Yeni bir adayın gruba alınması, iki nedenden dolayı zorlu ve zaman alıcıydı. Öncelikle Thug üyeliğine tamamen kabul edilmek için yıllarca onlarla birlikte vakit geçirmek gerekiyordu. İkincisi de, kabul töreni, gerçekten uzun sürüyordu. Beyazlar giyen, çiçeklerden bir taç takan üye adayları, çeşitli Jamaadaar'ların karşısına çıkarılır, bu arada Guru, uzun dualar ederdi. Arkasından birlikte dışarı çıkarlar, Jamaadaar'lar, adayı ortalarına alıp bir daire oluşturacak şekilde oturur, bir tür alamet beklerlerdi. Bu bekleyiş, oldukça uzun sürebilirdi. Her şey, alamet kabul edilebilirdi. Esen rüzgâr, düşen bir kuş, gök gürültüsü, geçen bir hayvan. Böylece Kali'nin töreni kutsadığına inanırlardı. Sonra yeniden içeri girip ziyafet çekerlerdi. Tercih ettikleri silaha "sumaal" denirdi. Şihlerin türban ya da sarık için kullandığı sözcüktü bu.

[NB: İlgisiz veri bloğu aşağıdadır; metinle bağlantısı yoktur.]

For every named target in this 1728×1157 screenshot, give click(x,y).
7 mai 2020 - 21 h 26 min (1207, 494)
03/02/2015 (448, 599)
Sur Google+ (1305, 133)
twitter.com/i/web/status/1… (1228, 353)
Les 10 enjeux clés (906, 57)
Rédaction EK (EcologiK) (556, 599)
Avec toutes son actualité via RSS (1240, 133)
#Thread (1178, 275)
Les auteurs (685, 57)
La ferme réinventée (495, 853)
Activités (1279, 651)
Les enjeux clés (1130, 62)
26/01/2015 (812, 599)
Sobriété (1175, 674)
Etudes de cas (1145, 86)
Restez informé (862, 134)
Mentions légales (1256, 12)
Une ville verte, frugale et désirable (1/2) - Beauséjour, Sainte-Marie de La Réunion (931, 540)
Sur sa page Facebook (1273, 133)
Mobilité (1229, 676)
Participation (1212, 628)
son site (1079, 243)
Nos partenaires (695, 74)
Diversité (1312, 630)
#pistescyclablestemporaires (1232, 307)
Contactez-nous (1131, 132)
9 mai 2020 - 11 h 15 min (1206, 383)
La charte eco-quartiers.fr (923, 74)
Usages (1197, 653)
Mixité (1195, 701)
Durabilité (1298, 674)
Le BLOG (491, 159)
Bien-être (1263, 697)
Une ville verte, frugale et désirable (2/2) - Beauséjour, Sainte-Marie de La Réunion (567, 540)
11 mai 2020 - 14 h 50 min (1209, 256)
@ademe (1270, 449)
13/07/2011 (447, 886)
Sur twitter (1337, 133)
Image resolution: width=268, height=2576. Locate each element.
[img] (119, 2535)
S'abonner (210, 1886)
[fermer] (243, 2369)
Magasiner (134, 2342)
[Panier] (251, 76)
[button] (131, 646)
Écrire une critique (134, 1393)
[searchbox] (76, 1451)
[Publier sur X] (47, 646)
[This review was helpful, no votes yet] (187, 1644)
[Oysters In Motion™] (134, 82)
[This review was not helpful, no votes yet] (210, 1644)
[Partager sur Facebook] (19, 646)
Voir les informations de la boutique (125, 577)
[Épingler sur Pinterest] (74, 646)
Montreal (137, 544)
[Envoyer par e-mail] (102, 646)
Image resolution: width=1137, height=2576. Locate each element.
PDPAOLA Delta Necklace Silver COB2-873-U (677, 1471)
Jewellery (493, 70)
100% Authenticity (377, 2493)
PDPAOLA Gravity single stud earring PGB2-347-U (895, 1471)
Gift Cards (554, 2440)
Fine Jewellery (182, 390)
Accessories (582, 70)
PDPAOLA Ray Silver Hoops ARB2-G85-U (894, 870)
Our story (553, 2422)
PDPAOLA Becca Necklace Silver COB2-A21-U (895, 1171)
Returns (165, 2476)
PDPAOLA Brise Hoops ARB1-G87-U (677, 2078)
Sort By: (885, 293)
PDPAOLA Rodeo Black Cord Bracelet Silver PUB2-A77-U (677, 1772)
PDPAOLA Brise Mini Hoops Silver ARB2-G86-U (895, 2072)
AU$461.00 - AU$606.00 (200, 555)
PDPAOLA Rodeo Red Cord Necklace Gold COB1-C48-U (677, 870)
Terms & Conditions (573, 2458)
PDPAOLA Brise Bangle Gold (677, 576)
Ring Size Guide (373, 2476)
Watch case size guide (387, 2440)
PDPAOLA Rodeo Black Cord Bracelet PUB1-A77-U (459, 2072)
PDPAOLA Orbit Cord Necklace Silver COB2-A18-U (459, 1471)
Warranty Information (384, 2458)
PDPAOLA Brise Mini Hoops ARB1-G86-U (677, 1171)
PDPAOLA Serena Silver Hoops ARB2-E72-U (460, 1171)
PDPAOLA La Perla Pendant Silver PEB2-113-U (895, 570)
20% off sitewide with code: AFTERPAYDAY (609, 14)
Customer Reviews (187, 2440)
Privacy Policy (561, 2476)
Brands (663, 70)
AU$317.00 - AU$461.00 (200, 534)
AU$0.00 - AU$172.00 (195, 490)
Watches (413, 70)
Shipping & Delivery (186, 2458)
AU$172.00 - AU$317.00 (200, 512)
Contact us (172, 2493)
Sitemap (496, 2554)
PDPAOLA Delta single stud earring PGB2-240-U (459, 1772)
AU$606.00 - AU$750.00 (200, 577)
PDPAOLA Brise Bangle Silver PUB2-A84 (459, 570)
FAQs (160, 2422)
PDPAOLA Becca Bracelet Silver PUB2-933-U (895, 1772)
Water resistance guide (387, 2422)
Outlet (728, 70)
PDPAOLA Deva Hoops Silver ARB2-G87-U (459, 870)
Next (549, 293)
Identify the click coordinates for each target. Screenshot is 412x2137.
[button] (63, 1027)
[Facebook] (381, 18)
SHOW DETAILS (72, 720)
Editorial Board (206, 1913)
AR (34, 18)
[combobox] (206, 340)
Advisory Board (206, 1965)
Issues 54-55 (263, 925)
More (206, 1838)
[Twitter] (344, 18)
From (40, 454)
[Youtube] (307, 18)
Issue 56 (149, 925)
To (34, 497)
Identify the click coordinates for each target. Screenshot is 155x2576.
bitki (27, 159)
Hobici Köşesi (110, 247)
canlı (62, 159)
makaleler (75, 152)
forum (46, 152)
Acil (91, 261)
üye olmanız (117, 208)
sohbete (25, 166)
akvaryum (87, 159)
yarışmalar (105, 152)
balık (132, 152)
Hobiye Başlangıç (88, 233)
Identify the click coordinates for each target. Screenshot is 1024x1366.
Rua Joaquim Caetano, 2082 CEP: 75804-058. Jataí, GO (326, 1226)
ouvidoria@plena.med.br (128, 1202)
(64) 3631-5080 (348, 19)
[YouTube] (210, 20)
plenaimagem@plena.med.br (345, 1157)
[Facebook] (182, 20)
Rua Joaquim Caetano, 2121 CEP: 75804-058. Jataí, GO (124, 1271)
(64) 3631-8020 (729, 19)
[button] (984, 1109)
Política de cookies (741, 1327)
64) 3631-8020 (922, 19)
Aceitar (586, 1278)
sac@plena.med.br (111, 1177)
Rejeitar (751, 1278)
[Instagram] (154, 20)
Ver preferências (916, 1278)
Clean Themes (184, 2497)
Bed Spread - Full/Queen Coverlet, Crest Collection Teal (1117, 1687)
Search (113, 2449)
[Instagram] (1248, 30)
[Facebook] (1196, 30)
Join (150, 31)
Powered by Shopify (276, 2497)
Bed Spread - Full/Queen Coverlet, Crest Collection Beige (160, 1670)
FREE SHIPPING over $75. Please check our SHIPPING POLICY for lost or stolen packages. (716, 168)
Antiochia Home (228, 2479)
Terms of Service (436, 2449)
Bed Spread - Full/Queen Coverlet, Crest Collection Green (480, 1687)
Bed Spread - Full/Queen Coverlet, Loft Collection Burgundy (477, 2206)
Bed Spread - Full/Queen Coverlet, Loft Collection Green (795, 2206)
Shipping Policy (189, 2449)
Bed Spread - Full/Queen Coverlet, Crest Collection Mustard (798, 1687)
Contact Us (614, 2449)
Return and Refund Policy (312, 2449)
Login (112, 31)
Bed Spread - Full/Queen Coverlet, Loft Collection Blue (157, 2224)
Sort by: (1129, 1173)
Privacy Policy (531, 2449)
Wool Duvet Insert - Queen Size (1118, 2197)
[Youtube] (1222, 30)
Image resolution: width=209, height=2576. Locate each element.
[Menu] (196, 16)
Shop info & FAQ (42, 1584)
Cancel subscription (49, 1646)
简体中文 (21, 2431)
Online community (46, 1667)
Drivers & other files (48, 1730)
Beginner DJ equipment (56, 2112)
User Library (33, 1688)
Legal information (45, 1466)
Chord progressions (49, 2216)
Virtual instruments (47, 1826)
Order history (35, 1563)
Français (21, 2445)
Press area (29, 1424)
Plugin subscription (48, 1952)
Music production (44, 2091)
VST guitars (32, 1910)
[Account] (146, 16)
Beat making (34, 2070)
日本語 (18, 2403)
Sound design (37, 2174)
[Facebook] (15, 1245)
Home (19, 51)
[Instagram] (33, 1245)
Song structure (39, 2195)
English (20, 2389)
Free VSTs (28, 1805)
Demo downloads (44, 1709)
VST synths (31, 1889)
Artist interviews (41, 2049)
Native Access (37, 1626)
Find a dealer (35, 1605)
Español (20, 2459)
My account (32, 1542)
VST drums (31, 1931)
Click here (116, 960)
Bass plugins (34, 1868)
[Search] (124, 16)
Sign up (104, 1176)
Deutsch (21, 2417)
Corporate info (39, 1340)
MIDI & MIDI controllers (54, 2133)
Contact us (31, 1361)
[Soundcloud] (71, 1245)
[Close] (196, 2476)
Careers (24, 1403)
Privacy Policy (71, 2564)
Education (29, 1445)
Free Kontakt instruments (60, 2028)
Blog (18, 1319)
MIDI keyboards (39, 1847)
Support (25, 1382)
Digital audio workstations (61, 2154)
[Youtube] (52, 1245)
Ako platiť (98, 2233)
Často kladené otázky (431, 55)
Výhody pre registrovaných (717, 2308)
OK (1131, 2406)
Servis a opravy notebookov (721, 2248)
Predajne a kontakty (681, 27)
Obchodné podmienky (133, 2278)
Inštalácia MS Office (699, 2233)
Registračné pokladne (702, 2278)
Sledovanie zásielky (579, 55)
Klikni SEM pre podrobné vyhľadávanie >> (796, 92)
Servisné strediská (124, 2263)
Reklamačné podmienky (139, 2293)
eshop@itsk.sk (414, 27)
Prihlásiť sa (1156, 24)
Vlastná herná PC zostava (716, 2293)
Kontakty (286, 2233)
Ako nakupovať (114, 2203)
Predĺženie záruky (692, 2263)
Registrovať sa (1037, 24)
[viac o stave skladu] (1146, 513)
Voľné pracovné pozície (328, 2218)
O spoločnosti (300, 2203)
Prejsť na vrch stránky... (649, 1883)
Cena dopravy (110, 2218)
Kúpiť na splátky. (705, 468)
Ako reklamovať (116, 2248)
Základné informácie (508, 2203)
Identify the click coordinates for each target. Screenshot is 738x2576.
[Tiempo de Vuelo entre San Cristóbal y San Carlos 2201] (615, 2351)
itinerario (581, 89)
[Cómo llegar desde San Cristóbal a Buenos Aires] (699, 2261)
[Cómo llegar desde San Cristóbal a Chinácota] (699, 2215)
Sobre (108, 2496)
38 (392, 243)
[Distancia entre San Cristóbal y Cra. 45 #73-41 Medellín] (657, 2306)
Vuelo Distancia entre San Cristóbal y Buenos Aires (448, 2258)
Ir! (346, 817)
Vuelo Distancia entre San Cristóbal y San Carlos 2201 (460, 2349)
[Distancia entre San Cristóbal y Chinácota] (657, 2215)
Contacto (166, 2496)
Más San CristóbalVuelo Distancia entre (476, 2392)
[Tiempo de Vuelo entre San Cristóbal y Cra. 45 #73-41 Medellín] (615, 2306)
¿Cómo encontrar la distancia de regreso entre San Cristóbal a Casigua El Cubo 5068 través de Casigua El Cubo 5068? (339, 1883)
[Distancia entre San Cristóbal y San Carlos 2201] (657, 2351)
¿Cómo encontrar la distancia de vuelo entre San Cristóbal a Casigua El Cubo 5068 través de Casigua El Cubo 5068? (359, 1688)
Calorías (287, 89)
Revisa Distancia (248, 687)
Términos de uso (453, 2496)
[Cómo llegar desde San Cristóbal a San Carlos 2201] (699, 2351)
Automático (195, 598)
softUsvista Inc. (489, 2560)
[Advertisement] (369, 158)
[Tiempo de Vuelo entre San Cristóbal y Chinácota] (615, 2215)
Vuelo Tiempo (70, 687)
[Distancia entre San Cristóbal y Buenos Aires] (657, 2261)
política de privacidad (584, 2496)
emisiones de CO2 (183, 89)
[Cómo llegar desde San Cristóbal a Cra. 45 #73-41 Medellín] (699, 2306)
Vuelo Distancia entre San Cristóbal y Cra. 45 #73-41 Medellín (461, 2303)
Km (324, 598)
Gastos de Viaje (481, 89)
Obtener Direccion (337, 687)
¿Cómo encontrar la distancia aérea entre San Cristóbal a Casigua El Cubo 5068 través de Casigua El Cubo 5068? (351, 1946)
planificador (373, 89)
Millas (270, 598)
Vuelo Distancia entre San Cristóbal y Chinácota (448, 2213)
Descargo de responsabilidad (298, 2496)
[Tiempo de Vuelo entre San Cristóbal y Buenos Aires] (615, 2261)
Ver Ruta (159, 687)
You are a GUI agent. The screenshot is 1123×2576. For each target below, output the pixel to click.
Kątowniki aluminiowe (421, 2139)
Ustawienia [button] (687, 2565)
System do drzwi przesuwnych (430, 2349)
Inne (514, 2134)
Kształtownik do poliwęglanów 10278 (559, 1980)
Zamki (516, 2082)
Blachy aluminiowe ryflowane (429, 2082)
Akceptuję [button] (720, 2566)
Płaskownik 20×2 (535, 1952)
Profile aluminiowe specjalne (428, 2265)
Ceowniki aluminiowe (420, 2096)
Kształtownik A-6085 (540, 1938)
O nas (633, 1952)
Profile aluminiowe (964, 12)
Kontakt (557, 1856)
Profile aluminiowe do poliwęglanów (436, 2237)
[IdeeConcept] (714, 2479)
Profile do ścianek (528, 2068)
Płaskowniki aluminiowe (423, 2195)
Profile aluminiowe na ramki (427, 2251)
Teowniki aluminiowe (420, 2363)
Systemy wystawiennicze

Genellikle sarı olurdu, yani Kali'nin kutsal rengi. Ama Thugee, bunu daha pratik bir şekilde kullanırdı. Katlarının arasında metal bir para ya da paralar koyar, bunun ağırlığı sayesinde kumaşı çabucak kurbanlarının boynuna dolar, eğitimli elleriyle çabucak boğarlardı. Bu uygulamaya "garot" denirdi. İngiliz kraliyet üyeleri, eski zamanlarda kafaları uçurularak infaz edilirdi. Ancak Doğu'da kraliyet kanından olanlar, genellikle "garot" denen yöntemle boğularak infaz edilirdi. Kafanın uçurulması, en aşağılık serserilere bile lâyık görülmeyen feci bir ölüm şekli olarak kabul edilirdi. Daha sonra 18. yüzyılda Kuzey Afrikalı Berberî devletleri tarafından yakalanan Batılı denizciler, genellikle kafaları kesilmek suretiyle infaz edilmeye başlandı. Bazen yakıldıkları ya da çarmıha gerildikleri de olurdu.